On Monday Nono, 51, a father of two, was dragged away from the spot in St George’s Mall where he had busked since 2008 by law enforcement officers.

His guitar was broken.

The city said Nono had ignored “multiple” written and verbal warnings to only busk within prescribed times, and had been abusive to officers, which he has denied.

On Tuesday an official investigation into Nono’s removal was started.

Its preliminary findings are expected today.

The national spokesman for Disabled People South Africa (DPSA), Olwethu Sipuka, who had previously called Nono’s removal “vicious and barbaric”, said on Thursday that the city’s reaction had come “very late”.

“The officials should have been provisionally suspended even before the investigation started,” said Sipuka. “We are convinced if the country did not condemn the attack in the strongest terms, the suspensions would not have taken place.”

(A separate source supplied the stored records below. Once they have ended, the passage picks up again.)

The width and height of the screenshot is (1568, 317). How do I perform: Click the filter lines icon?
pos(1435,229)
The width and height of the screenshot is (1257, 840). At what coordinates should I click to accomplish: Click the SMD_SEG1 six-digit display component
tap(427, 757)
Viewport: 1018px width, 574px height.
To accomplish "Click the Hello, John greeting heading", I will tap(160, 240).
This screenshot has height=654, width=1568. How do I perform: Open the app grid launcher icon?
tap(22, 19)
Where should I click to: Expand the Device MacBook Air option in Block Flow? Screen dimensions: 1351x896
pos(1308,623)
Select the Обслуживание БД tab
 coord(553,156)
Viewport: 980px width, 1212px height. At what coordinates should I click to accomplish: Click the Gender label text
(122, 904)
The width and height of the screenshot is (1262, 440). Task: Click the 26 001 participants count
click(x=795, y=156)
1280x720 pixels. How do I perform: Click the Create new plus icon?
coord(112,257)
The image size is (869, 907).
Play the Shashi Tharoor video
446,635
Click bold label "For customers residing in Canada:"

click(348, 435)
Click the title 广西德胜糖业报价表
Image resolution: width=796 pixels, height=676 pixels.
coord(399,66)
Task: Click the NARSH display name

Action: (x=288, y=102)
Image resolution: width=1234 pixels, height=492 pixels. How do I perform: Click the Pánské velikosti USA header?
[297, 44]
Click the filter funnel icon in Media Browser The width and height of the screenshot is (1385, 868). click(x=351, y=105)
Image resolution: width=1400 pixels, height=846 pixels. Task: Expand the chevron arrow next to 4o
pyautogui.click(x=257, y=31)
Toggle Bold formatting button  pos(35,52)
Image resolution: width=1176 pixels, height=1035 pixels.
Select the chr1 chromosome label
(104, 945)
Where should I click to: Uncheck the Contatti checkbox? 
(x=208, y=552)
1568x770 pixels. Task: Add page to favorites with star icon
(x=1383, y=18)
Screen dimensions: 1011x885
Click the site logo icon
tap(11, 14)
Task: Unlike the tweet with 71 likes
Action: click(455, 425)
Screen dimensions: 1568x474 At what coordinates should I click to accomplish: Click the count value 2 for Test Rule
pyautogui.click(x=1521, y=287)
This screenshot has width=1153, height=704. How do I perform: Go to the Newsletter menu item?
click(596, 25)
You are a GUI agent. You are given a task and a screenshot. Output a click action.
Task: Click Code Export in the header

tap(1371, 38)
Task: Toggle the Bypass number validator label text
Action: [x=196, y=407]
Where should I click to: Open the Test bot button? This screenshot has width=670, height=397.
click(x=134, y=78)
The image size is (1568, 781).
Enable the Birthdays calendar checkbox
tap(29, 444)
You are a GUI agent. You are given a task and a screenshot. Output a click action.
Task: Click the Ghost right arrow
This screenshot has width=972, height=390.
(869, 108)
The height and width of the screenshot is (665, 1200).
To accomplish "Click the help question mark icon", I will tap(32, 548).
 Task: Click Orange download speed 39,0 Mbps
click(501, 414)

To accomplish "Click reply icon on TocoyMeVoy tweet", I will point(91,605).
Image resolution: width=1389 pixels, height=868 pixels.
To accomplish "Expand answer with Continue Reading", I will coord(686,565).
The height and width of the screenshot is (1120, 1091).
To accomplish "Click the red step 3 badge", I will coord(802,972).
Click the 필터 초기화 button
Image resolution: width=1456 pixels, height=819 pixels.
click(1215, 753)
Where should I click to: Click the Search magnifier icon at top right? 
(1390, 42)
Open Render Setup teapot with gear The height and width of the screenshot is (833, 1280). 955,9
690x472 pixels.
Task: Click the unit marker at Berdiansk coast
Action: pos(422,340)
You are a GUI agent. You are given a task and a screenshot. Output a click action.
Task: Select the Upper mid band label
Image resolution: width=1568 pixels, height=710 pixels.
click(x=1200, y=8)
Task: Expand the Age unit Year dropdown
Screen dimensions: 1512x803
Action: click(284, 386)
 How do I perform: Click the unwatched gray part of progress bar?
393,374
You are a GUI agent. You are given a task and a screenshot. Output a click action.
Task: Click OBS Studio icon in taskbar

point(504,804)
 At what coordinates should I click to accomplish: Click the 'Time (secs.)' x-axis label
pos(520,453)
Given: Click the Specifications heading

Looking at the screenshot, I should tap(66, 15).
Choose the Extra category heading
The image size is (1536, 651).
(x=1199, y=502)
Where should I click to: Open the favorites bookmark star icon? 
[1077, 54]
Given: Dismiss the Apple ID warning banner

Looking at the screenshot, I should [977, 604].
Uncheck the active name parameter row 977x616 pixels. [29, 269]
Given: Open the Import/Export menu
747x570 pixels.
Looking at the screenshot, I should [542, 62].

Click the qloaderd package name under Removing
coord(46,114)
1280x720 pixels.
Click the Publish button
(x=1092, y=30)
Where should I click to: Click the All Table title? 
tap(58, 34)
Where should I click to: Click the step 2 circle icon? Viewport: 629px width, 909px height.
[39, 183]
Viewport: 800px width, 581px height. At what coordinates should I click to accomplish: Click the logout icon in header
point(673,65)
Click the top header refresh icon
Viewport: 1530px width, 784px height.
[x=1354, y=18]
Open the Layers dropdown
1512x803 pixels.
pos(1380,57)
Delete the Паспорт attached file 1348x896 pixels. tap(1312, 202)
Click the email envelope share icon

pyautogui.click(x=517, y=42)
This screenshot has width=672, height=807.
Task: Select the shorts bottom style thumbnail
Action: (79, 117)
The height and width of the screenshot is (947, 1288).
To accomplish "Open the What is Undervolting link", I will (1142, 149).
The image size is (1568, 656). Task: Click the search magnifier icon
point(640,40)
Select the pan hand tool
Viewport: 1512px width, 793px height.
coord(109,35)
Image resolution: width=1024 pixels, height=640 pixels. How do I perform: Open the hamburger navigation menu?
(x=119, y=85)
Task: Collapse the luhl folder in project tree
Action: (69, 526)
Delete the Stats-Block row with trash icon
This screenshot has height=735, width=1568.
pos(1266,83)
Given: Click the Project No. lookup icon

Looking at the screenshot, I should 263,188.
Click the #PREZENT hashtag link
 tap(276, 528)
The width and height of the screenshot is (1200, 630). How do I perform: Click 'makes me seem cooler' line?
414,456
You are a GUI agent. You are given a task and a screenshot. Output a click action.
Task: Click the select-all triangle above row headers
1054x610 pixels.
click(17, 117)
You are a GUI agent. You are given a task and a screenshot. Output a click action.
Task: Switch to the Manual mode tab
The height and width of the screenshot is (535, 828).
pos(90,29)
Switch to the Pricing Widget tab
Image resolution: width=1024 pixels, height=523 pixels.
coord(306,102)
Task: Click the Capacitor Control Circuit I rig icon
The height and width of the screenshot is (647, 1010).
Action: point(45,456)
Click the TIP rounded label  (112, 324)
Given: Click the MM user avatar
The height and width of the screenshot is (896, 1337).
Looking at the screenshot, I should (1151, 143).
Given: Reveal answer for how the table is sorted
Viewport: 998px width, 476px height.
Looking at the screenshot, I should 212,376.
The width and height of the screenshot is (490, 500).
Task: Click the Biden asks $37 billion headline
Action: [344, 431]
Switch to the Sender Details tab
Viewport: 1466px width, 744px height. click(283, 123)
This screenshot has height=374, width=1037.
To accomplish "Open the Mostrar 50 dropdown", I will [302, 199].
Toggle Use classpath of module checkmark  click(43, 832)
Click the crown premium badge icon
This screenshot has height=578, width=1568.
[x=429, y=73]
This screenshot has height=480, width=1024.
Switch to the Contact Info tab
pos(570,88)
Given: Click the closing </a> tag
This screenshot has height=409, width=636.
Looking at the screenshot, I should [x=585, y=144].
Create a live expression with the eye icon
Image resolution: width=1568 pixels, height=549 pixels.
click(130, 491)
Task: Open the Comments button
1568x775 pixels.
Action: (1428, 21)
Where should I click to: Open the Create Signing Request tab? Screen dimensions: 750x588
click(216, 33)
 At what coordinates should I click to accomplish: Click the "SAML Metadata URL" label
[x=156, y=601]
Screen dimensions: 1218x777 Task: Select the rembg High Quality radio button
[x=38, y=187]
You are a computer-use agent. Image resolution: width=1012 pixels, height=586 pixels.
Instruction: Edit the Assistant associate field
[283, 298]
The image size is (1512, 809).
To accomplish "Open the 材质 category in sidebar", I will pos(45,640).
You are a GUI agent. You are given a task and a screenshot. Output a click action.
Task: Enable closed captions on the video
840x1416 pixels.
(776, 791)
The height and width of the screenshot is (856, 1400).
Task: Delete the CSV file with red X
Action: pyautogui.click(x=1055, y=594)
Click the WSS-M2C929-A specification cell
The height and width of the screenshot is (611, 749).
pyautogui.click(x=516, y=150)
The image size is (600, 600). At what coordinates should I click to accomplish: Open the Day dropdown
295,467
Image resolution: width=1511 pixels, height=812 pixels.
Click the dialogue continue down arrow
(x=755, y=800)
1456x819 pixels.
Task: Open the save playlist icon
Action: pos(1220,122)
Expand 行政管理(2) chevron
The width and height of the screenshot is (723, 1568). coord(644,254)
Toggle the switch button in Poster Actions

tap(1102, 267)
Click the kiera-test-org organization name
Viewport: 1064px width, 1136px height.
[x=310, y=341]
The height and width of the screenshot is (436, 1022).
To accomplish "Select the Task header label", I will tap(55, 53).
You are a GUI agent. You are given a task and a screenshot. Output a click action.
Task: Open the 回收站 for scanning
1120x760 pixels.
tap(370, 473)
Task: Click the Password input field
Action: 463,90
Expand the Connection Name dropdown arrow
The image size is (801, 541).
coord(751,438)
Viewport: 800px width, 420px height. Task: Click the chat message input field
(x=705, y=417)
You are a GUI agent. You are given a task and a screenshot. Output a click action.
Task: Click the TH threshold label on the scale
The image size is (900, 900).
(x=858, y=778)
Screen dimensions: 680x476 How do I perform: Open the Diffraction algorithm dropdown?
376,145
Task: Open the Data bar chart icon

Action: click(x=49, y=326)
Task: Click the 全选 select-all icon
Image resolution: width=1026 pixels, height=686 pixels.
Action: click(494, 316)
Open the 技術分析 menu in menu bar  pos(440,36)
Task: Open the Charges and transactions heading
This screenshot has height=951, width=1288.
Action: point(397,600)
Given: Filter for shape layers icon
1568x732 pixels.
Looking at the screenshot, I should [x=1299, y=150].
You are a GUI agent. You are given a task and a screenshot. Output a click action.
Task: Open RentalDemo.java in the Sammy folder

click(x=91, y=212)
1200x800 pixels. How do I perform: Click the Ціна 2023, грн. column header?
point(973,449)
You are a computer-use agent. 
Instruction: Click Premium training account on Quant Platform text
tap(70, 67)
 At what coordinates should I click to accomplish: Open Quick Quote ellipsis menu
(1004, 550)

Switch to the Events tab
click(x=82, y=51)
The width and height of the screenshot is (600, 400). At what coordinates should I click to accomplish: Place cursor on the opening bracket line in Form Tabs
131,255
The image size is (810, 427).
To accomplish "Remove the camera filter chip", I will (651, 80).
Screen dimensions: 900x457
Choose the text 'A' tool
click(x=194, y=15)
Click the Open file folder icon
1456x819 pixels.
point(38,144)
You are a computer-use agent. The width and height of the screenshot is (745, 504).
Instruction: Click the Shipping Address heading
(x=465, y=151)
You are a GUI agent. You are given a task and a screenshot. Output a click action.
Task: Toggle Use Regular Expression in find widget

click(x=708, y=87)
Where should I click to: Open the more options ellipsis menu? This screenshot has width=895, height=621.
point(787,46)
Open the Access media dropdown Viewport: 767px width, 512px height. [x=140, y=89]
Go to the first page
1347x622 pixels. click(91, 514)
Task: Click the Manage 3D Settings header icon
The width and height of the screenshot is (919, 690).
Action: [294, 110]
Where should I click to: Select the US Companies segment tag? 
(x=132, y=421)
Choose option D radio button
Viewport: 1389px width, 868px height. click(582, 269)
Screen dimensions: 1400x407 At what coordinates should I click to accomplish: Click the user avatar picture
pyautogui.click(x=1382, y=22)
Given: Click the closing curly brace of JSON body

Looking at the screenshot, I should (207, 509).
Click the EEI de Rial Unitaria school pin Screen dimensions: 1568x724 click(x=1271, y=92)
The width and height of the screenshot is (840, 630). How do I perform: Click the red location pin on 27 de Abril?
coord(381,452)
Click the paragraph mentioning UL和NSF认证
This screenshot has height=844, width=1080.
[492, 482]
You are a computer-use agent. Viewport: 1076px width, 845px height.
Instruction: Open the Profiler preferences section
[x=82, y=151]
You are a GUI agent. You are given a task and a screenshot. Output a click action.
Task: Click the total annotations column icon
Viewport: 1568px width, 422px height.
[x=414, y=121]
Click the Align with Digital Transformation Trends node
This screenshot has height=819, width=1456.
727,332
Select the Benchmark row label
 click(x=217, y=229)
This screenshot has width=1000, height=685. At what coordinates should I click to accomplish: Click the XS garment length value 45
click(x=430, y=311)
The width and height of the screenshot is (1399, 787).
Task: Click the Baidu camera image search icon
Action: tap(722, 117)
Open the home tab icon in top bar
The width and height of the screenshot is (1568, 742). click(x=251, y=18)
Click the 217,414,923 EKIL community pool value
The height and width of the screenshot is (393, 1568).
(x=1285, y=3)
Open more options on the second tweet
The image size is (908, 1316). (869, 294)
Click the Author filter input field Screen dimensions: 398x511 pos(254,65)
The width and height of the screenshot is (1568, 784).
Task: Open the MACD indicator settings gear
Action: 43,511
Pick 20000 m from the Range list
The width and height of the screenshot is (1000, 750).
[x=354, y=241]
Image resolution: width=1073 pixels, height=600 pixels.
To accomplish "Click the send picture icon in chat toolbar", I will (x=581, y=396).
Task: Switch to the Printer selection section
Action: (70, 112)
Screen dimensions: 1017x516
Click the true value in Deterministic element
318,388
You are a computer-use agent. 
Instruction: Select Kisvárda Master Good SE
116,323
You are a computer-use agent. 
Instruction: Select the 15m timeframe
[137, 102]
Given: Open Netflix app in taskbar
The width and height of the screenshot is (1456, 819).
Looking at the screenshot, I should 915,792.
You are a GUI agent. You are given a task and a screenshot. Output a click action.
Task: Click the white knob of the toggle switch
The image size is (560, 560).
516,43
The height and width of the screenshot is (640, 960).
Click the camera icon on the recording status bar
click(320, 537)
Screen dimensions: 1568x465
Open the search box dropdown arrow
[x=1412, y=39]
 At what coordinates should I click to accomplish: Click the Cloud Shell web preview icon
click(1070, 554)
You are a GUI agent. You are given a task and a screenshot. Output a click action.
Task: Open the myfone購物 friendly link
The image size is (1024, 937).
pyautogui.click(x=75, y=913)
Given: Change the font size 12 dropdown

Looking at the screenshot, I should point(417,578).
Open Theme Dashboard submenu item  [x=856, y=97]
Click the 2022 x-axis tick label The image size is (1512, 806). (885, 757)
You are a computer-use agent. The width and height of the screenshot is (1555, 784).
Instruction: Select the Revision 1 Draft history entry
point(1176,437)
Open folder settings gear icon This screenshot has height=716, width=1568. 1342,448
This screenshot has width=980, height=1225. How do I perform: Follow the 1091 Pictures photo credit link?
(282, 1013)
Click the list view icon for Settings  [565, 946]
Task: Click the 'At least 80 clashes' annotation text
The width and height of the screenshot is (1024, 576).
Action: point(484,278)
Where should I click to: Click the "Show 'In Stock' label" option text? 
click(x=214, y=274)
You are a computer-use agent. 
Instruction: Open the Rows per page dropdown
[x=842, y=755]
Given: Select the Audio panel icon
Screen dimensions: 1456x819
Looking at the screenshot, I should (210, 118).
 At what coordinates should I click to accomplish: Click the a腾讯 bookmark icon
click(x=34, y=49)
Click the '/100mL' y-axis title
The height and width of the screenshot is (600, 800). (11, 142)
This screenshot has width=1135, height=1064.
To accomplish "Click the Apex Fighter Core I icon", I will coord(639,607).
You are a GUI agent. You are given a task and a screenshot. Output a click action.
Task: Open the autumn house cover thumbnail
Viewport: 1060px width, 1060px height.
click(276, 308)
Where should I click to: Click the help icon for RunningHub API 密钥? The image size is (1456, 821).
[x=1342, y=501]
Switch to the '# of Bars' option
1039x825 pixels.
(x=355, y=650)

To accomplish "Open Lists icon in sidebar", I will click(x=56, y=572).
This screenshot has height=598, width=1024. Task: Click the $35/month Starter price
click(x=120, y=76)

Sipuka said disabled South Africans faced daily problems dealing with police, including a lack of sign-language interpreters and too few wheelchair-friendly stations.

Sipuka said the DPSA was looking to conduct “sensitisation workshops” for police.

Nono has met a lawyer to consider litigation.

Parliament’s arts and culture committee chairwoman, Thandile Sunduza, said she was “encouraged by the reported swift undertaking by the City of Cape Town to investigate the matter”.

Sunduza said unemployed youth could look to Nono as a role model, using their talents to earn a living.